Friday 5:10 p.m.–5:40 p.m.

Fan-in and Fan-out: The crucial components of concurrency

Brett Slatkin

Audience level:
Intermediate
Category:
Best Practices & Patterns

Description

The most important yet underappreciated parts of concurrent APIs are good constructs for fan-out (one thread spawns others) and fan-in (many threads join together). This talk will show examples of fan-in and fan-out. It will cover the successes and shortcomings of APIs that provide concurrency. Finally, we'll discuss how the async model of Tulip/PEP3156 is the ultimate API. The future is bright!

Abstract

Over the past 8 years of programing Python professionally, I've used a bunch of concurrent/parallel APIs. I've written at least three concurrent APIs myself and influenced a few others. By far the most important part of these APIs is fan-out and fan-in. But these crucial components are not very much appreciated. Most people don't even realize they're there.
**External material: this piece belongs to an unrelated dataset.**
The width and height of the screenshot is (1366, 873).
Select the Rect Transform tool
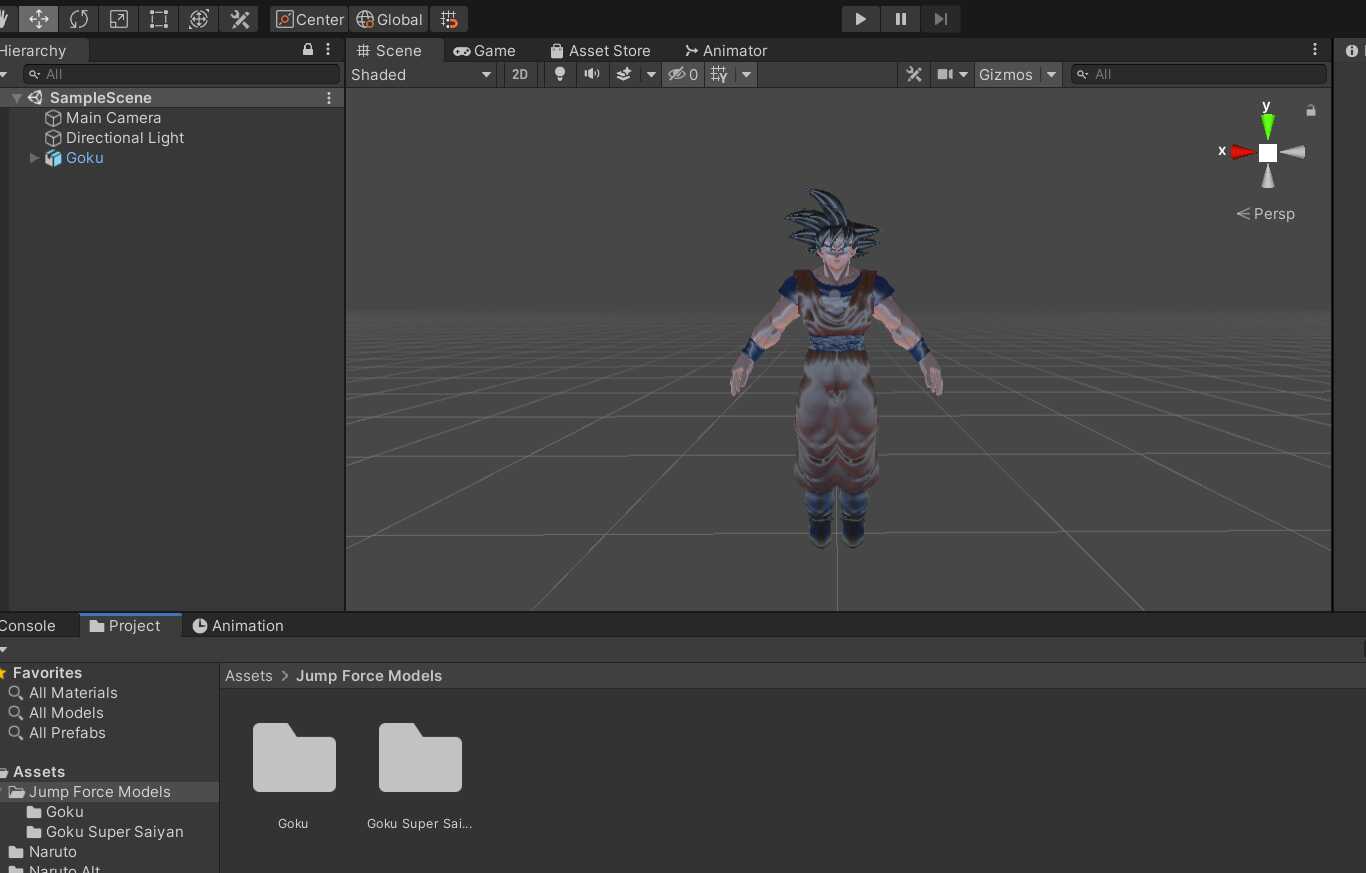pos(158,19)
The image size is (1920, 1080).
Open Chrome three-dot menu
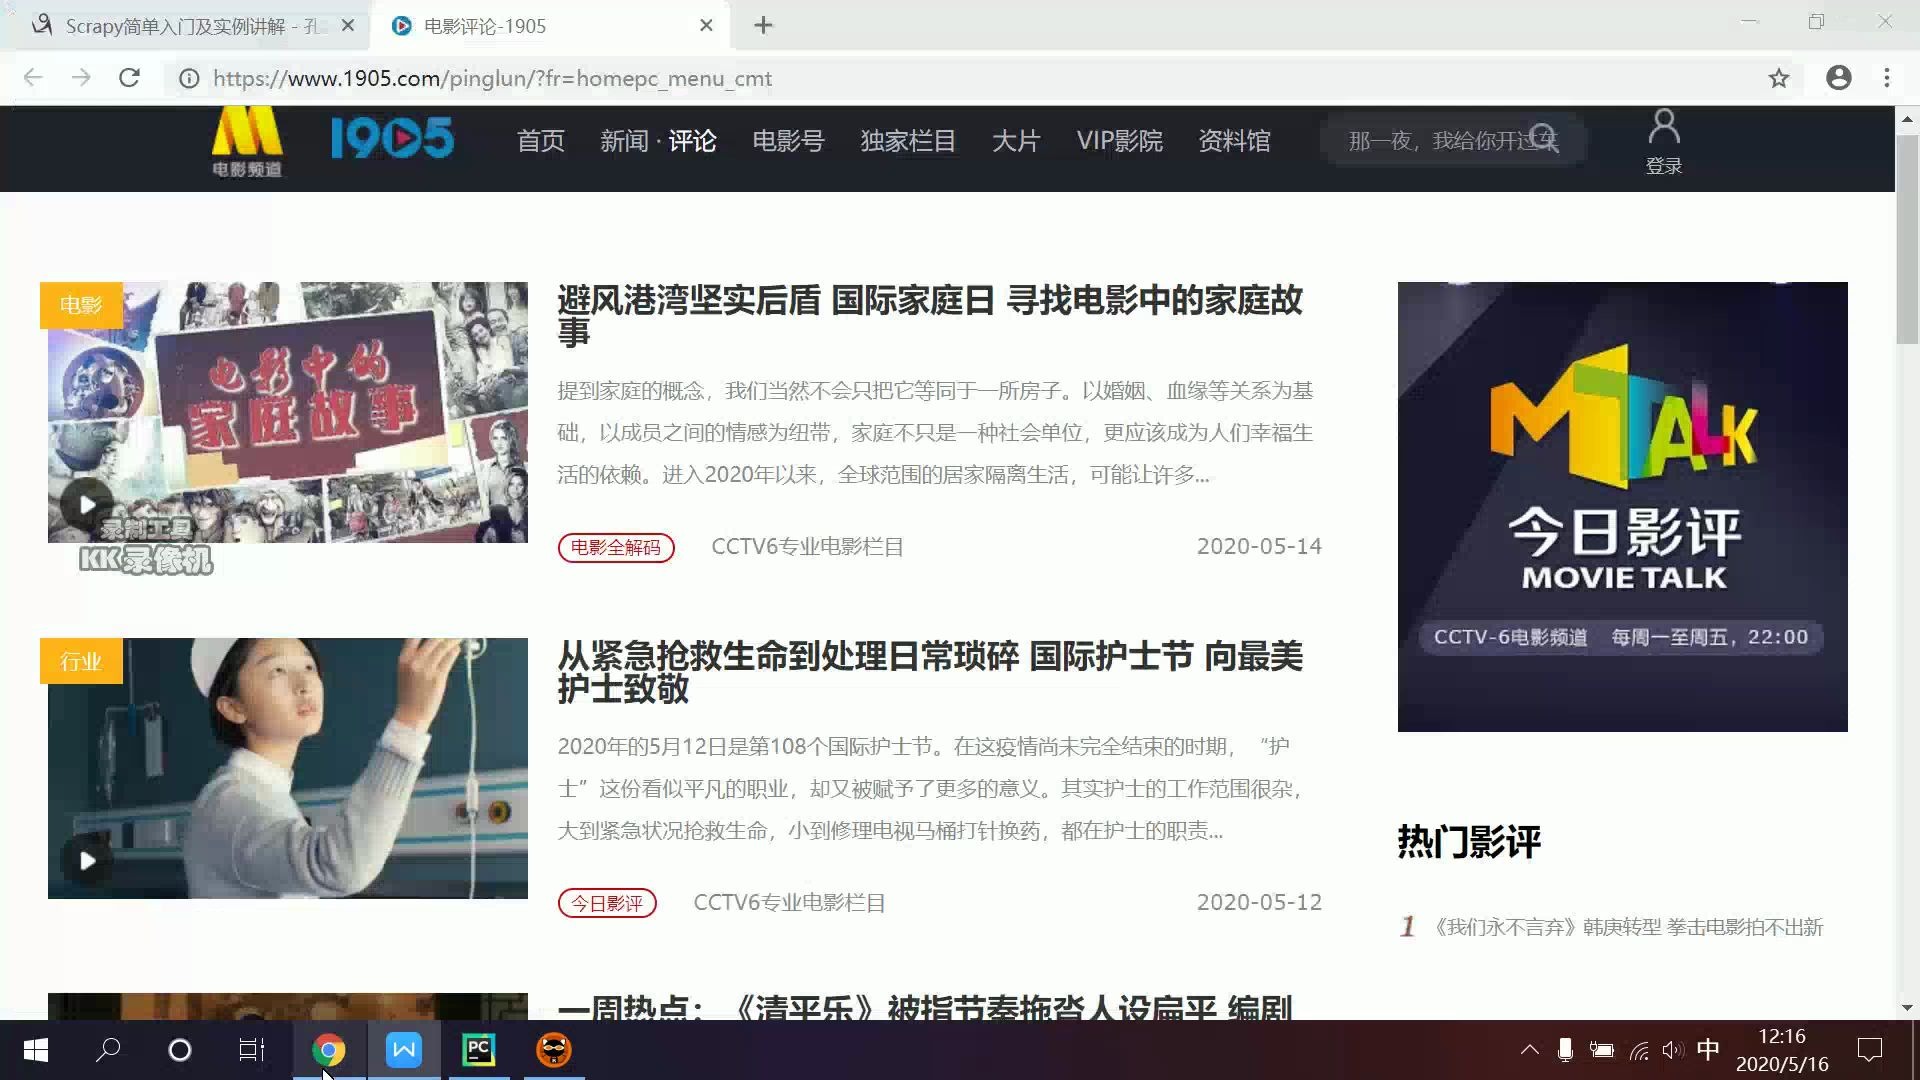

The goal of this talk is to make you care about fan-out and fan-in, and see how the future of Python is bright in this regard. I'll explain what fan-out and fan-in are, and why they're useful. I'll go over a bunch of examples of fan-out and fan-in, including data constructs (ORMs like SQLAlchemy, Map Reduce, real-time aggregation), mutiple threads (subprocesses, queues, and [multiprocessing](http://docs.python.org/dev/library/multiprocessing.html)), and "futuristic" asynchronous APIs ([App Engine NDB](https://developers.google.com/appengine/docs/python/ndb/async), [Tulip/PEP3156](http://www.python.org/dev/peps/pep-3156)). Attendees will learn the value of fan-in and fan-out in API design. They'll have a name to give something they've used many times in their concurrent programs without realizing what the magical mechanisms are called. They'll get excited about the future of Python because Tulip/PEP3156 is such a great API for concurrency.